Ma mère s'occupait de laver le linge, le repasser, le raccommoder. Elle tricotait pour confectionner des écharpes et des pull over. Parfois, mais rarement elle s'essayait à fabriquer une robe à partir de ce qu'on appelait un patron.

Elle lavait le linge dans dans une bassine déposée sur l'évier. Elle la remplissait d'eau chaude réchauffée dans une bouilloire sur la cuisinière. Elle y ajoutait de l'eau froide afin de ne pas se bruler et de la lessive. Elle frottait le linge entre ses deux mains ou utilisait une brosse à chiendent lorsqu'il était plus sale. Elle entassait le linge lavé sur le bord de l'évier, vidait sa bassine qu'elle remplissait à nouveau d'eau chaude pour le rincer. Elle terminait par un rinçage à l'eau froide. Elle étendait le linge sur un fil traversant la cuisine.
Pour le gros linge tels que les draps, elle utilisait une lessiveuse pour les faire bouillir. Ce gros récipient, était posé sur la cuisinière, rempli d'eau. Les draps y étaient placés dans le fond avec de la lessive. Au centre de la lessiveuse un tuyau en métal récupérait l'eau chaude du fond et arrosait le linge. La température à l'intérieur de la lessiveuse atteignait 100 degrés. Ainsi les microbes étaient-ils tous occis.

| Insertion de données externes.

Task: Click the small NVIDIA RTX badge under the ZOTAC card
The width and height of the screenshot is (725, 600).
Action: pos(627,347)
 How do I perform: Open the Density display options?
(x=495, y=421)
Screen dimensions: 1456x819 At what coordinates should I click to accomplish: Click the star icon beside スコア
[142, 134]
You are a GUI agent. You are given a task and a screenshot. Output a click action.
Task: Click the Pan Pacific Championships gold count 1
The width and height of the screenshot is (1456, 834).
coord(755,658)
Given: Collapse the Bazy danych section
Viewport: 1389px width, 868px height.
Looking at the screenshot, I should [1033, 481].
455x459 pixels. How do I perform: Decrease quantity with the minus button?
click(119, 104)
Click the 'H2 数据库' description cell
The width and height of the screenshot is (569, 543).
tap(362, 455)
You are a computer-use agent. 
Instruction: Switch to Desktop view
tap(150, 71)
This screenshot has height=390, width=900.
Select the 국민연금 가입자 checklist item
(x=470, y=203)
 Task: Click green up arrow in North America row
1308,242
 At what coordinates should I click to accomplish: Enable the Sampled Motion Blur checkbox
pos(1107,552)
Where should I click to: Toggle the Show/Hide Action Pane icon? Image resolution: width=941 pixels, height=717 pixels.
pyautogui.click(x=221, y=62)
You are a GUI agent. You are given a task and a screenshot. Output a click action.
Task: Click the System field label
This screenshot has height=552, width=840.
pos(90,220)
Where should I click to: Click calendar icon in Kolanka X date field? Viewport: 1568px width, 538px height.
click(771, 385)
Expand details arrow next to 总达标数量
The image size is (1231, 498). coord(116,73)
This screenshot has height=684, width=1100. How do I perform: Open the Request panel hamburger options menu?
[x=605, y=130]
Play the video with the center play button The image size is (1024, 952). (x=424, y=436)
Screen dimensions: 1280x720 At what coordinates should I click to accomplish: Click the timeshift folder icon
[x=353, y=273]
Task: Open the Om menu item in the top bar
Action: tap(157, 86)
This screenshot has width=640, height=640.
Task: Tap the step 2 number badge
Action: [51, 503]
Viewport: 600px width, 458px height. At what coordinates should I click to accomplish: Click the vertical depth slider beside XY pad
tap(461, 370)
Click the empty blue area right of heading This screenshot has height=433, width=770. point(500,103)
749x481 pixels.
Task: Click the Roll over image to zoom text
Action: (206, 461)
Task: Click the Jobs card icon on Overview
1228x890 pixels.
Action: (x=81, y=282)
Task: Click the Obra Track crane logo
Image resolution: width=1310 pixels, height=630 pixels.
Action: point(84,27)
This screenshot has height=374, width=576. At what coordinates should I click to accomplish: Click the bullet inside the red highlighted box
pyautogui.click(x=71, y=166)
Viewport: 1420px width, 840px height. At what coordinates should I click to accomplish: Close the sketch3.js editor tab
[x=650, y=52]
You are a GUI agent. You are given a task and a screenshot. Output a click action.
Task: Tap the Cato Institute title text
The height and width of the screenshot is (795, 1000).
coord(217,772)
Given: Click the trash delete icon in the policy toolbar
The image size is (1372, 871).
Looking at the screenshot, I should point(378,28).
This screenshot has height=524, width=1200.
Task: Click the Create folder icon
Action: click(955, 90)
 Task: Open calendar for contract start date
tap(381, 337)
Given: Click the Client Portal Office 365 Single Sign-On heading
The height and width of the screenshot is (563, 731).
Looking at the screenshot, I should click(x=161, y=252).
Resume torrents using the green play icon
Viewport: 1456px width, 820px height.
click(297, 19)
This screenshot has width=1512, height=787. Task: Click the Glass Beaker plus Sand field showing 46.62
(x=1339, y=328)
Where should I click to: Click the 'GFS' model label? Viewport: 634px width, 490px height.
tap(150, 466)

Pour repasser le linge, elle déployait une table à repasser devant la cuisinière sur laquelle elle disposait trois ou quatre lourds fers en fonte pour qu'ils emmagasinent de la chaleur. Elle étalait le linge sur la table à repasser, elle prenait à l'aide d'un chiffon un des fers par sa poignée. Elle le faisait glisser sur le vêtement. Lorsqu'il était froid elle le reposait sur la cuisinière et en prenait un autre. Compte tenue de l'inertie calorifique du métal, il était nécessaire d'avoir trois ou quatre fers pour ne pas attendre son réchauffement si elle n'en avait qu'un ou même que deux.

Lorsque les vêtements étaient déchirés pour une raison quelconque, elle les raccommodait ou les rapiéçait, c'est-à-dire cousait une pièce du même tissu à l'endroit de l'accroc.
Elle reprisait les chaussettes trouées par l'usure due au frottement dans la chaussure. Elle enfilait son poing gauche dans la chaussette et avec sa main droite elle bâtissait des croisillons de fils avec une aiguille. Elle n'utilisait pas la pièce en bois en forme d'œuf.
Elle possédait une table à ouvrage dans le tiroir de laquelle était entreposé tout ce qui lui était nécessaire pour cette tâche : bobines de fils, aiguilles, boutons, pressions, aiguilles à tricoter.

Pour enfiler un fil dans le chas de l'aiguille, elle mouillait l'extrémité du fil avec sa salive et visait en portant l'aiguille à hauteur de l'œil.
Le dé à coudre enfilé sur un doigt permettait de pousser l'aiguille sans se piquer

La véritable table à ouvrage de ma mère

Elle nous tricotait des écharpes ou des pull over.
Elle m'avait appris à tricoter et je savais faire les points à l'endroit et les points à l'envers.
Je devrais essayer pour voir si je suis toujours capable.

Avec sa machine à coudre Singer, ma mère réparait des vêtements, voire même essayait d'en créer d'près un "patron", une grande feuille donnant le plan du vêtement.
Avec ses pieds, elle déplaçait une pédale placée en dessous de la machine avec un mouvement de va et vient continuel qui par un système de courroie et de bielle, le transformait en mouvement rotatif qui faisait tourner une petite roue placée sur le côté. Cette roue transmettait par un système identique un mouvement de va et vient à une aiguille dans laquelle était introduit un fil venant d'une bobine placée sur un pic sur la partie supérieure. Combinée avec une canette dans laquelle se trouvait un autre fil, cela cousait deux morceaux de tissu ensemble.
A plusieurs reprise, lorsque j'étais adolescent, j'avais essayé de comprendre comment les deux morceaux de tissu pouvaient être cousus ensemble. Je n'ai jamais compris.

L'inventeur de la machine à coudre est Barthélémy Thimonnier.

Exemple de patron pour confectionner un habit quelconque

Pour acheter de nouveaux vêtements, nous nous rendions en famille au magasin nommé "La grande fabrique", place du commerce de Thizy.
Nous choisissions les effets nécessaires sous l'autorité bienveillante de mon père : canadienne, costume, veste, pantalon, ...
Avant de partir, mon père négociait le règlement de nos achats en plusieurs mensualités. Cela m'inquiétait beaucoup et me mettait profondément mal à l'aise , j'éprouvais une certaine honte.